C’est le sens que nous avons voulu donner au maintien des journées de grèves des 7 et 8 mai.

Après cette consultation, les salarié(e)s d’Air France doivent se sentir plus forts, être conscients que rien n’est écrit d’avance et que la détermination paie.

À ce jour, notre revendication salariale a donc été portée de manière très claire auprès de la direction d’AF de trois manières différentes :
1) Durant les dernières négociations salariales (NAO et suivantes),
2) Par de nombreux jours de grève (avec en moyenne, plus de 50 % de l’activité vol impactée),
3) Par le vote de 20 829 salariés contre la provocation que constituait l’accord en trompe-l’œil proposé par G. Gateau et la baisse du pouvoir d’achat qu’il actait de facto pour les années 2019-2021.

Mais la direction et le gouvernement jouent encore les matamores.

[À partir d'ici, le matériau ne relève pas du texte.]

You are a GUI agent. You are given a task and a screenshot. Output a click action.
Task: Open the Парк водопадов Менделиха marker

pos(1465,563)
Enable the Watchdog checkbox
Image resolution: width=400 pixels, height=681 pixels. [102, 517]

Le cap des 15 jours de grève vient de passer, et ce n’est pas un fait anodin (y compris dans le timing de la consultation de JMJ). Il est historiquement, et dans beaucoup de grandes entreprises, le point de bascule entre, d’un côté, le mépris et la fin de non-recevoir et, de l’autre, le début d’un nécessaire dialogue pour aboutir.

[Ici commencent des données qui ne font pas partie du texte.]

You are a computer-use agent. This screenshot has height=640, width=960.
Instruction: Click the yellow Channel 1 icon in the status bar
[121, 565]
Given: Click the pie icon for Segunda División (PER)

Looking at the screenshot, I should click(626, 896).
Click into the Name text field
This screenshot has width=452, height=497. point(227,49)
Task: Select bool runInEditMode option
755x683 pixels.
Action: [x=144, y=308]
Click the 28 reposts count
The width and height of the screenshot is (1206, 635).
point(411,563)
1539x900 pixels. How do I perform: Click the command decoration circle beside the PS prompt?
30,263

Nous nous devons de mesurer et de ne pas avoir honte de la force collective que nous opposons aux dogmatiques de l’effort « pour tous sauf pour moi » ad vitam æternam. Elle est probablement née un certain 5 octobre, en 2015, quand une chemise arrachée a mis fin aux menaces de licenciements (2900 au niveau de l’entreprise dont 300 pilotes entre autres) proférées pour obtenir 20 % de productivité (pilotes compris). Ce jour-là, unis, nous avons tenu la dragée haute à tous les prédicateurs de chaos, et par la suite, les embauches ont repris, la croissance est revenue, les B787 ont été commandés et livrés, avec pour conséquences des bénéfices records et un fort désendettement d’Air France.

Soyons collectivement assurés de notre force, de celle de NOTRE compagnie et continuons de le clamer à nos dirigeants qui ne sont que des CDD.

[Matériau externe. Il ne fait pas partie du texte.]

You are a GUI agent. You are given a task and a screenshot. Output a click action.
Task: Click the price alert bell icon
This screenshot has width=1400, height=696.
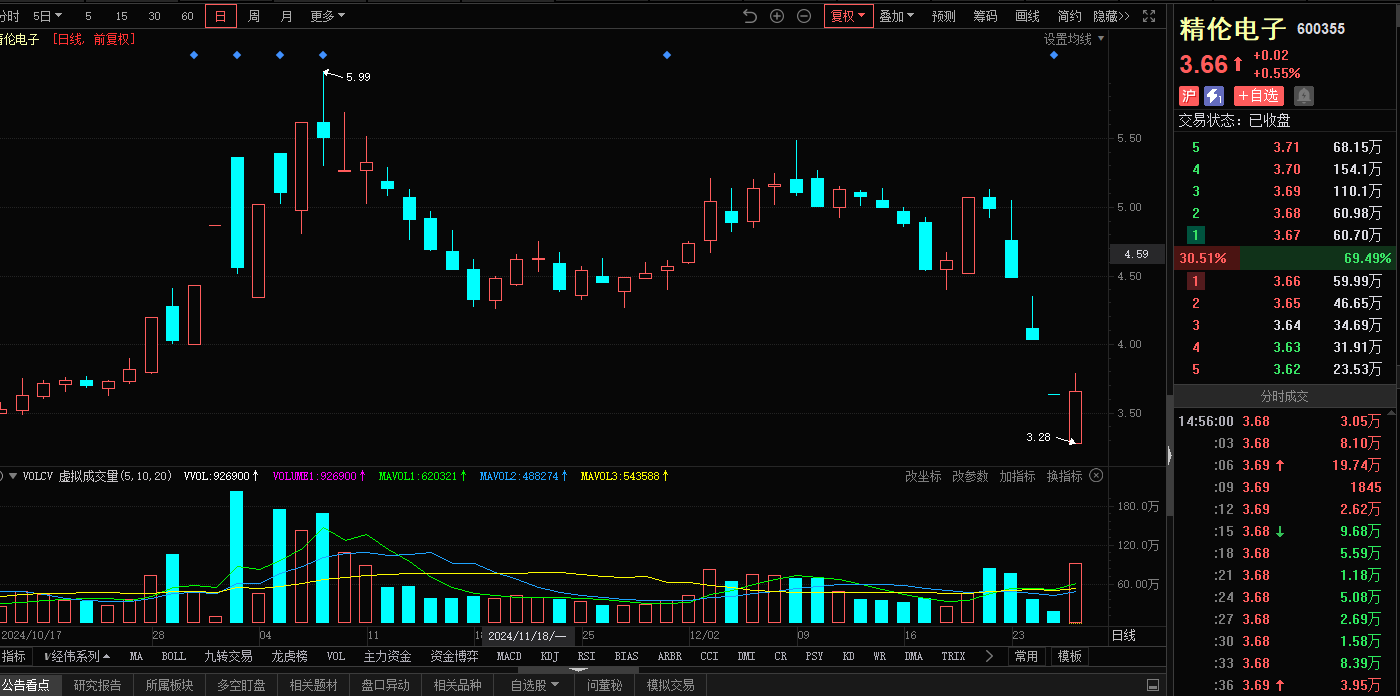click(x=1304, y=96)
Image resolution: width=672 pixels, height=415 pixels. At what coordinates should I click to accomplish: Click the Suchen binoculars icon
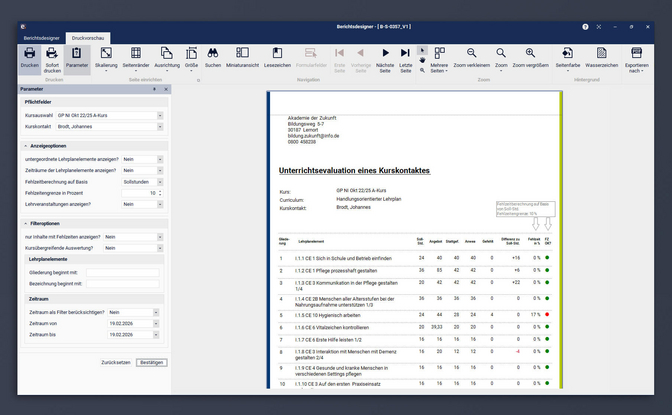coord(212,58)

Abandonner après cette petite première victoire qui suit la consultation de JMJ serait avouer que nous n’avons finalement jamais cru à la légitimité de nos revendications et que nous n’étions finalement en conflit que pour calmer certains de nos nerfs.
Certes, la pause s’impose jusqu’à la nomination d’un nouvel interlocuteur et souhaitons que la direction en place ne perde pas ce temps que nous lui offrons pour avancer dans les discussions et enfin comprendre le message fort que les salariés lui ont adressé. Il sera temps pour le nouveau PDG d’arbitrer définitivement dès son arrivée.

Et dans le contexte de pénurie de pilotes (entre autres !) à Air France du fait de l’inconséquence successive des divers directeurs, la future direction doit comprendre, voire apprendre, qu’on ne fait pas tourner une compagnie aérienne sans l’implication de ses salariés, encore moins de ses pilotes.

Vous l’aurez compris, le combat ne sera fini que lorsque nos revendications (ouvertes à d’éventuels aménagements par le fruit de la négociation) seront satisfaites !

Dans l’attente,

nous renouvelons notre consigne dure de Stabilité de planning.